Performance Guidelines
Web performance is a critical aspect of user experience. This page outlines the performance guidelines for Handoff web properties.
Why Web Performance Matters
Optimizing web performance is essential for delivering a great user experience. Fast-loading websites lead to higher user satisfaction, increased engagement, and improved retention rates. Additionally, search engines like Google use page speed as a ranking factor, so optimizing for performance also helps boost your site's visibility and SEO.
Key Benefits of Performance Optimization:
- Improved User Experience: Visitors are more likely to stay and interact with your site if it loads quickly.
- Higher Conversions: Faster sites typically result in higher conversion rates for signups, purchases, and other goals.
- Better Mobile Experience: Mobile users often have slower connections; performance optimizations make your site more accessible on all devices.
- Reduced Bounce Rate: Visitors are less likely to abandon your site due to slow loading.
- SEO Boost: Search engines favor fast websites in their rankings.
Best Practices for Web Performance
- Optimize Images: Compress and use appropriate formats (like WebP or AVIF). Use responsive image techniques (
srcset,sizes) to serve the right image size for each device. - Minimize CSS and JavaScript: Remove unused code, minify files, and combine resources when possible to reduce HTTP requests.
- Implement Code Splitting: Load JavaScript and CSS only when needed ("lazy-load" non-essential assets).
- Leverage Browser Caching: Set cache headers to let browsers reuse previously loaded resources.
- Use a Content Delivery Network (CDN): Distribute your assets globally to serve content closer to users, reducing latency.
- Prioritize Critical Content: Ensure above-the-fold content loads first; defer non-essential resources.
- Limit Third-Party Scripts: Each additional script (analytics, ads, widgets) can slow down your site—use sparingly.
- Optimize Fonts: Use modern formats (e.g.,
woff2), subset character sets, and avoid large font libraries. - Enable Compression: Use gzip or Brotli compression on server responses.
- Reduce Redirects: Minimizing redirects reduces additional requests and delays.

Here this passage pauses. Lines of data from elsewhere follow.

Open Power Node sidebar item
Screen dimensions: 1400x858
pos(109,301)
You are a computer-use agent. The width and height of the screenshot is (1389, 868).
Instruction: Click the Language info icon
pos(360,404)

Tools for Validating Web Performance
- Google Lighthouse: Automated tool (in Chrome DevTools or CLI) for auditing site performance, accessibility, SEO, and more.

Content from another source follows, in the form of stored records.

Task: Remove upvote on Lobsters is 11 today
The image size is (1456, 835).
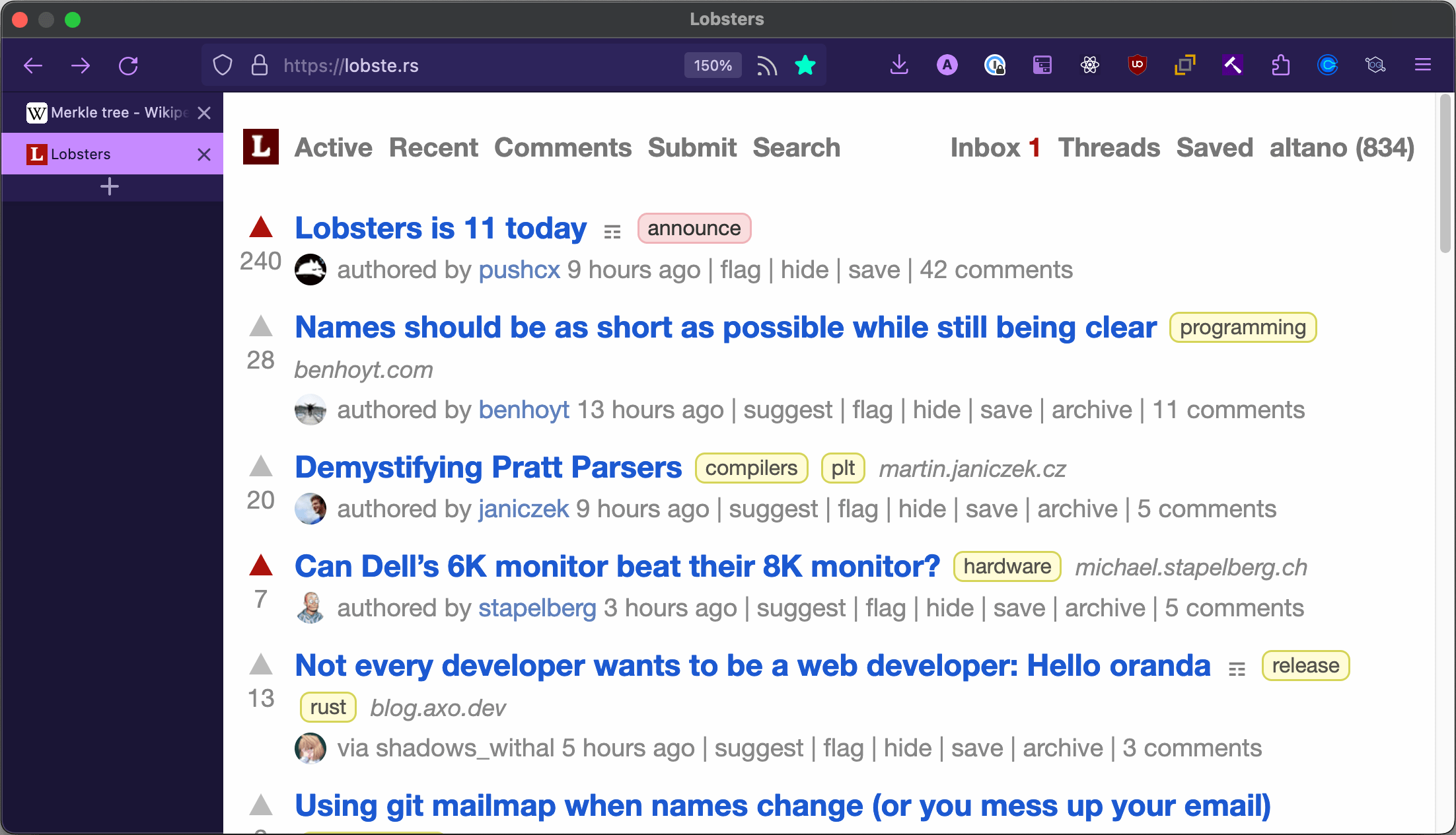Action: click(261, 227)
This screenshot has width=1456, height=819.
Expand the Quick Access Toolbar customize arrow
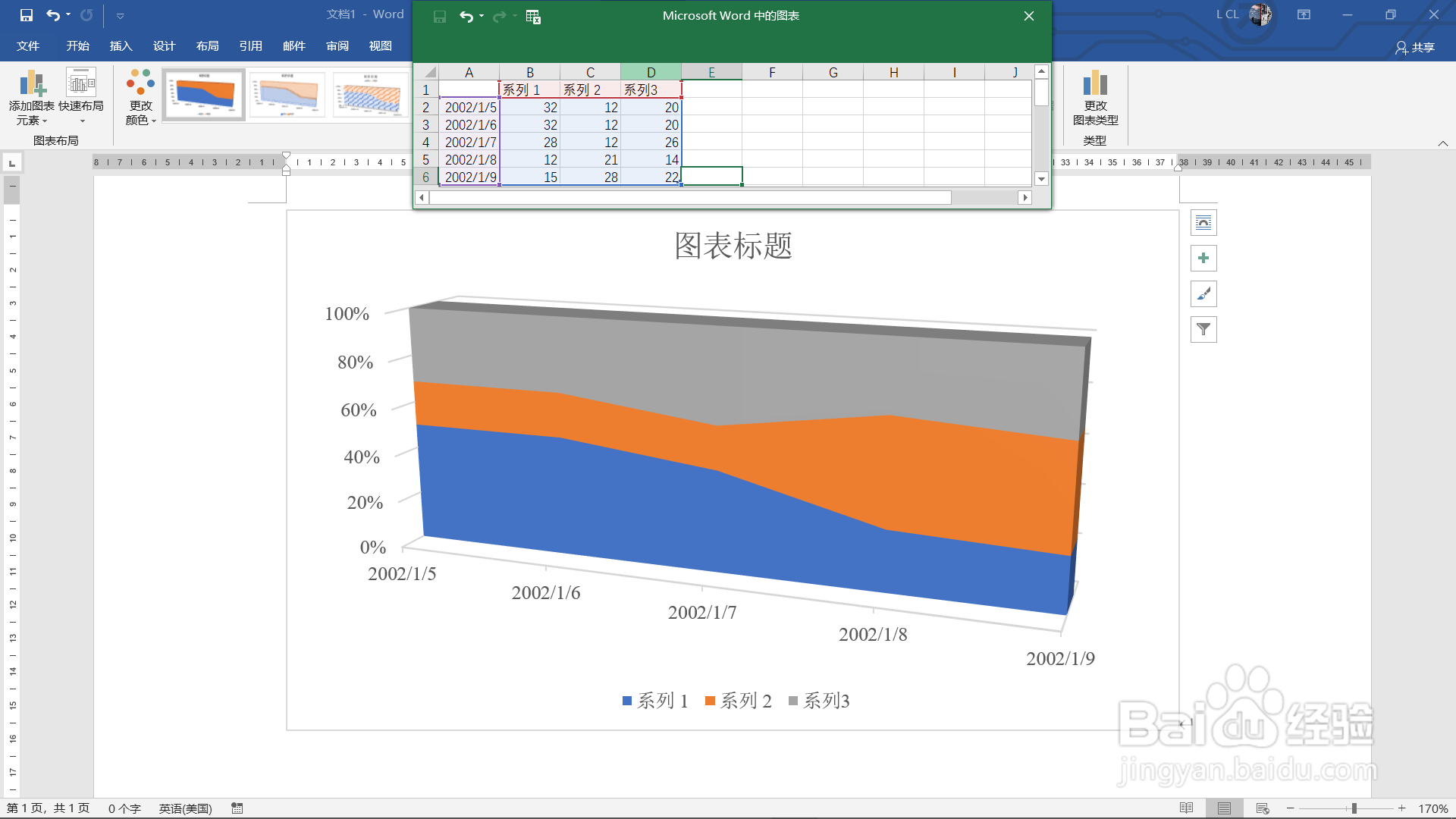120,16
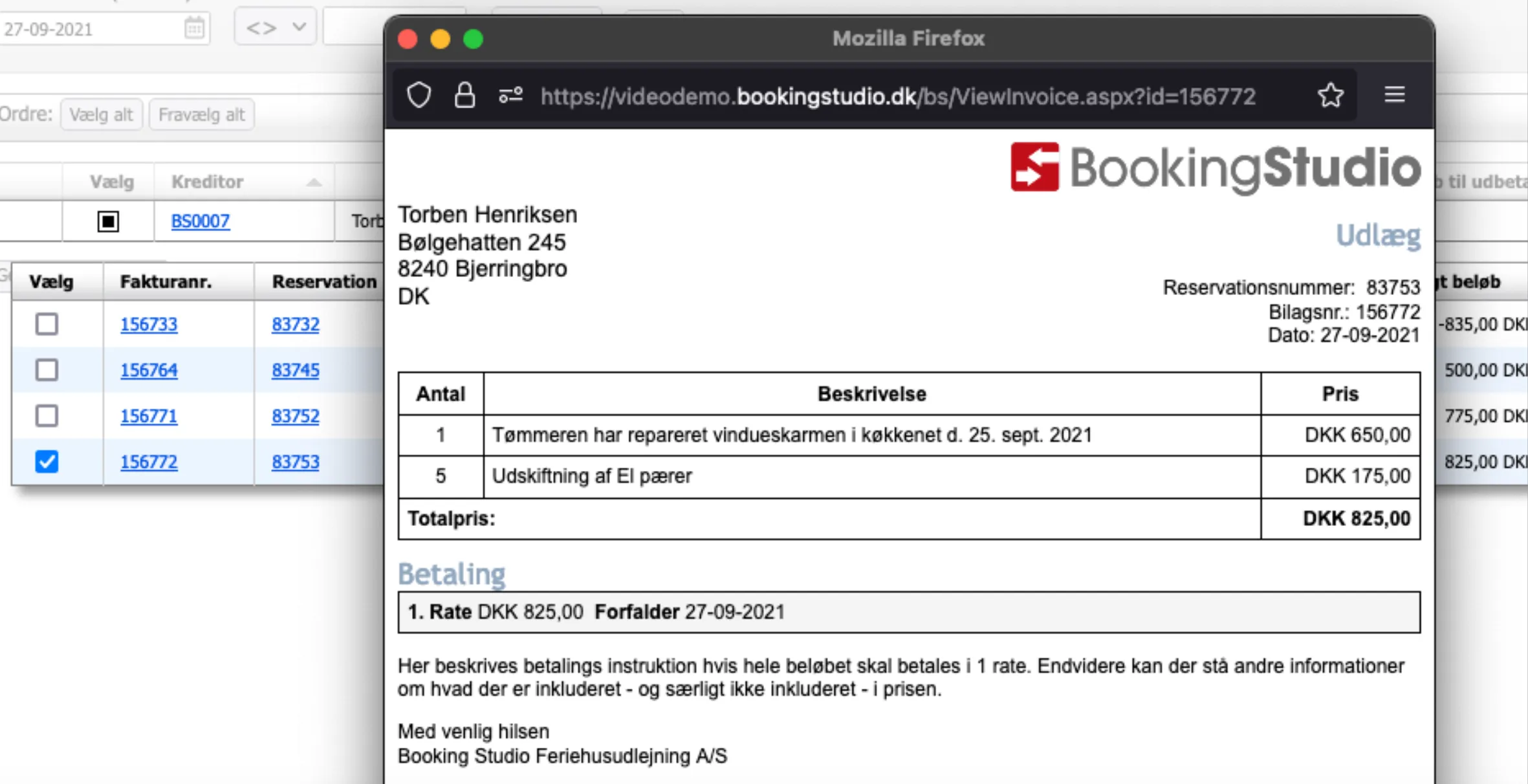This screenshot has width=1528, height=784.
Task: Toggle the selection box for kreditor BS0007
Action: (107, 221)
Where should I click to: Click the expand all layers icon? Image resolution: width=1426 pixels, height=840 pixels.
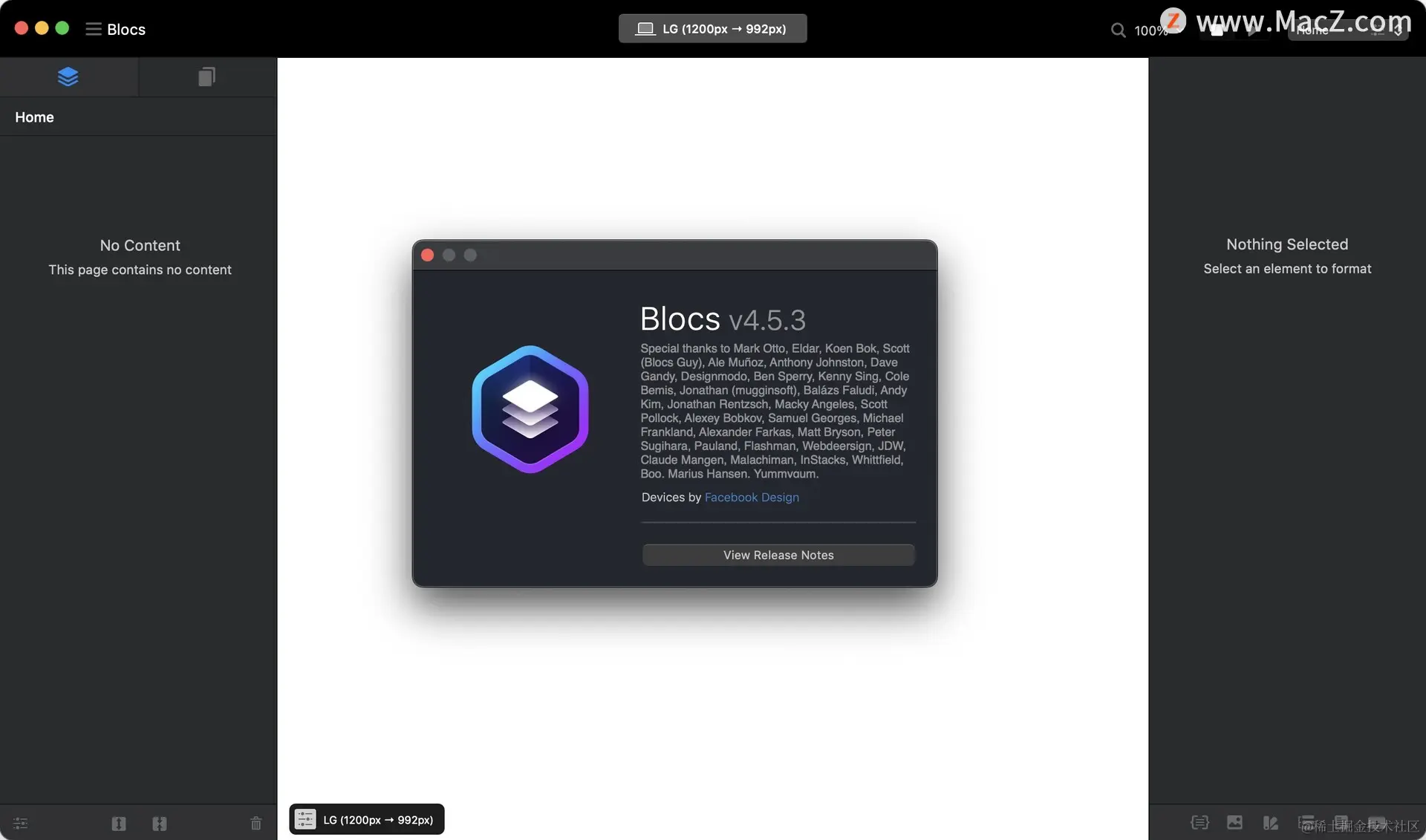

- PageSpeed Insights: Web-based analysis with actionable recommendations and field data from real users.
- WebPageTest: Detailed performance testing with waterfall charts, filmstrips, and global test locations.

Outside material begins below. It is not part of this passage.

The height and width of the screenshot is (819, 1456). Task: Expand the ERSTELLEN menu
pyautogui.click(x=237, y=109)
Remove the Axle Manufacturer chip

- GTmetrix: Reports on load times, bottlenecks, and improvement suggestions.
- Chrome DevTools: Built into Chrome; use the "Performance" and "Network" tabs to analyze load times, resource sizes, and script execution.
- Lighthouse CI: Automate Lighthouse in your CI workflows for performance regression testing.
By following these best practices and using validation tools regularly, you can ensure your web projects remain fast, efficient, and delightful for all users.